- Instructions for the task:
Output the data below exactly, images excluded.

- Available data:
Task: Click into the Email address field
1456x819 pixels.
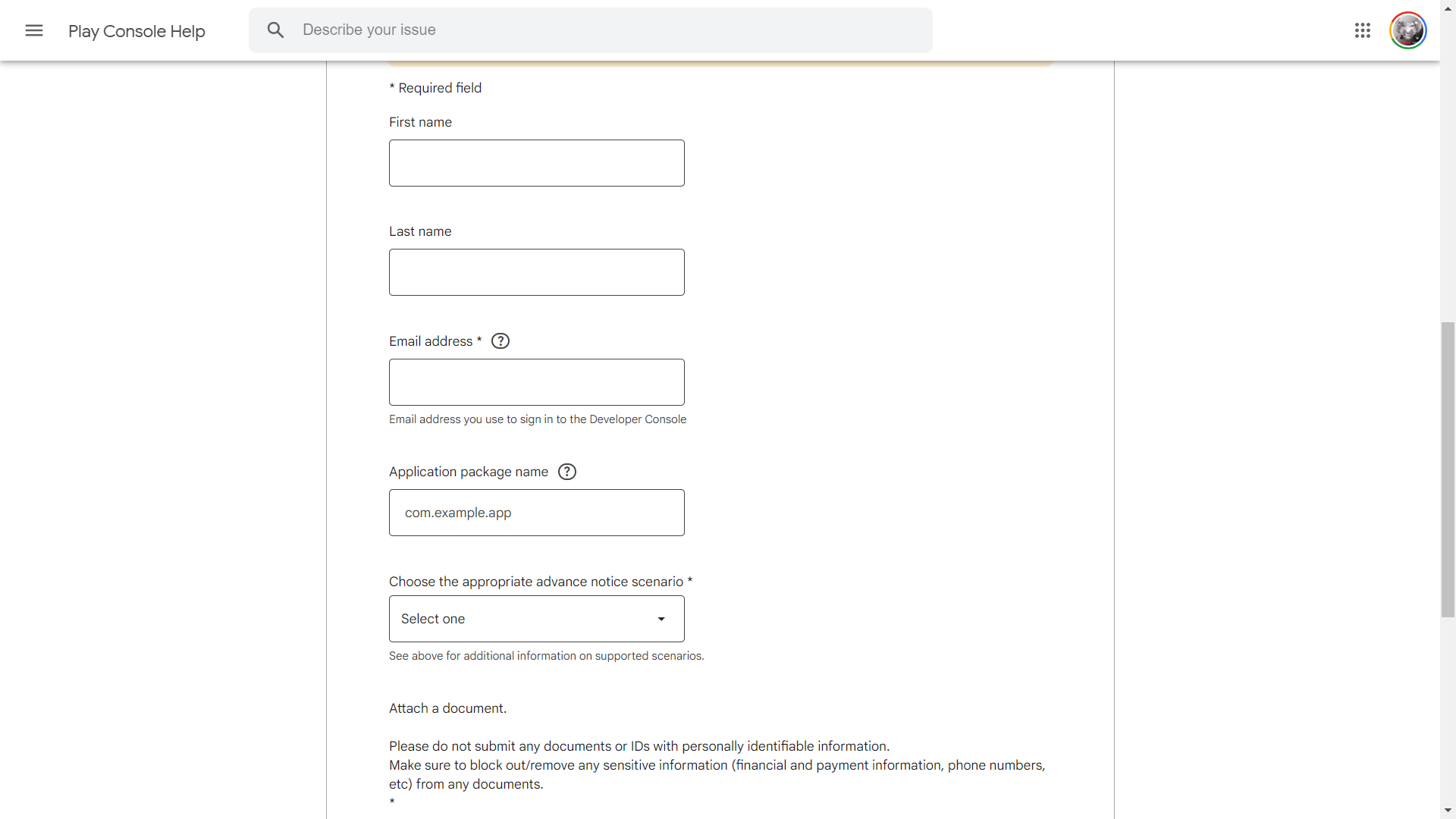Action: (537, 382)
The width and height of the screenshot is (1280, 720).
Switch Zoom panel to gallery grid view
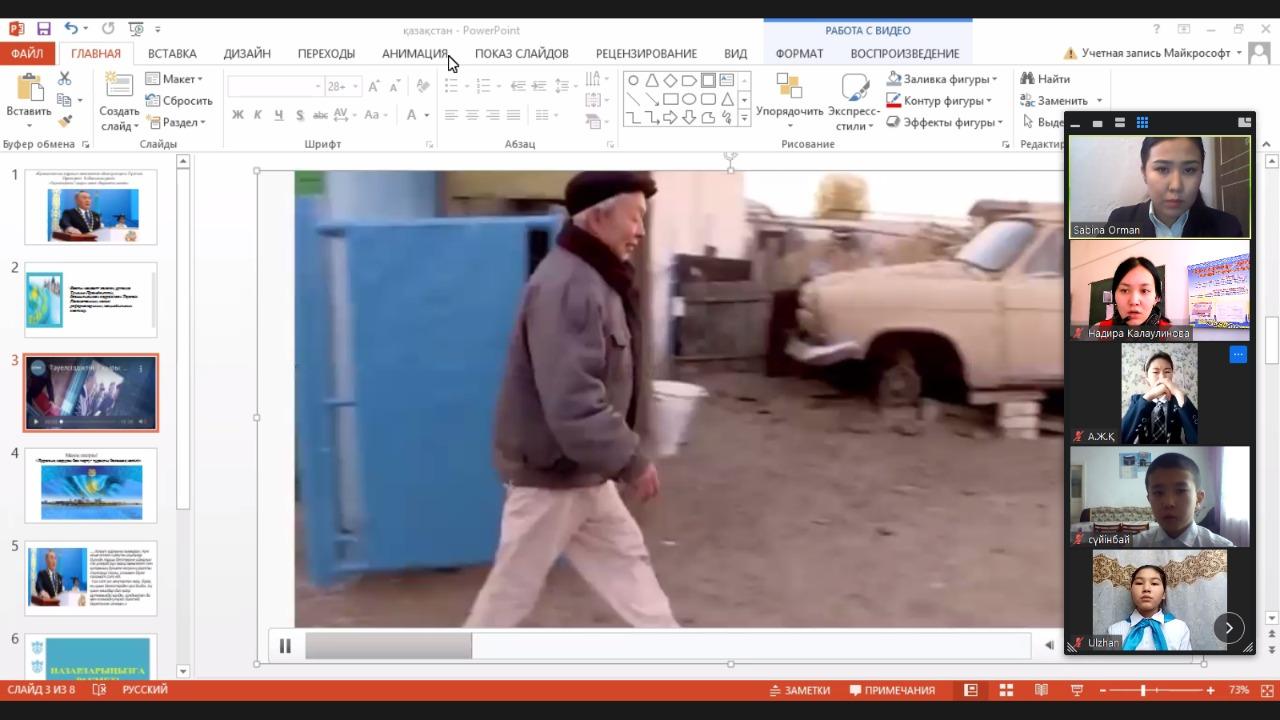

- Output for this task:
Task: Click into the Email address field
1456x819 pixels.
Action: (537, 382)
The width and height of the screenshot is (1280, 720).
Switch Zoom panel to gallery grid view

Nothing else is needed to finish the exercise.